A block of data:
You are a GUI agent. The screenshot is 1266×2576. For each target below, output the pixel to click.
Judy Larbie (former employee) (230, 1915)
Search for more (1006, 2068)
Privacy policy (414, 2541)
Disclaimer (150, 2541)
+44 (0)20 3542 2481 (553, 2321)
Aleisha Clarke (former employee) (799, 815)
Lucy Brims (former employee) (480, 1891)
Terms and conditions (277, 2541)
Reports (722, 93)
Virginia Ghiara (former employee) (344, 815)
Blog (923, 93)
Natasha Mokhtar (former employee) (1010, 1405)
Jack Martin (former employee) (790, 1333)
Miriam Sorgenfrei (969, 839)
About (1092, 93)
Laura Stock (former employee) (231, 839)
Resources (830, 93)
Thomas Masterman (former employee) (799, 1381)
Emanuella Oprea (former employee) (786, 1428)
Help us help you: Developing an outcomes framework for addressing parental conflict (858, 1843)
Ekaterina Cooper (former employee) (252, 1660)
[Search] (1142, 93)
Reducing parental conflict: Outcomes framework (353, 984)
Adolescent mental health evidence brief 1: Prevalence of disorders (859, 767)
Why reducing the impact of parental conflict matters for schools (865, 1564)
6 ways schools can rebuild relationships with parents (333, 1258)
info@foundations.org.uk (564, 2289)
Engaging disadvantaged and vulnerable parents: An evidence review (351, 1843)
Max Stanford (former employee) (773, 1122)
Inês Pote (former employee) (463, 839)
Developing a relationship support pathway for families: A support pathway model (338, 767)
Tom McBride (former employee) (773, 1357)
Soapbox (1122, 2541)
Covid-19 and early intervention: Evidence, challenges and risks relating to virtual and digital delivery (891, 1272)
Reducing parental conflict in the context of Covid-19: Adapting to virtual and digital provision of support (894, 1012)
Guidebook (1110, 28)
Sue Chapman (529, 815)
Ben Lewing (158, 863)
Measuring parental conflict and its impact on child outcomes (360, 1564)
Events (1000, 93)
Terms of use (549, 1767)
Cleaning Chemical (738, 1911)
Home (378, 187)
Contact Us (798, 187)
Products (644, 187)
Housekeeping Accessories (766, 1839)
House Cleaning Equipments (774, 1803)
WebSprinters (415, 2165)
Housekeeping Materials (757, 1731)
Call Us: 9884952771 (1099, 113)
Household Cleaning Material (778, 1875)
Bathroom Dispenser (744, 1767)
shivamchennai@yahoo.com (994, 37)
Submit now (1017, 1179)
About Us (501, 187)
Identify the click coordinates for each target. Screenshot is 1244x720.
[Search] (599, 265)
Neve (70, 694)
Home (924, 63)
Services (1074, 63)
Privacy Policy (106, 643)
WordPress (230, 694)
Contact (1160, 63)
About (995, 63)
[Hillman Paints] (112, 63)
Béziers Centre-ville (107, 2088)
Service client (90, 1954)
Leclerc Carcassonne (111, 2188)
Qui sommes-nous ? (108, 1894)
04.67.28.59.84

Work to complete
Copy out, word for word, the stretch of the records from the line that contains "Blog (923, 93)" through the line that contains "Help us help", including both of those lines.

Answer for the task
Blog (923, 93)
Natasha Mokhtar (former employee) (1010, 1405)
Jack Martin (former employee) (790, 1333)
Miriam Sorgenfrei (969, 839)
About (1092, 93)
Laura Stock (former employee) (231, 839)
Resources (830, 93)
Thomas Masterman (former employee) (799, 1381)
Emanuella Oprea (former employee) (786, 1428)
Help us help you: Developing an outcomes framework for addressing parental conflict (858, 1843)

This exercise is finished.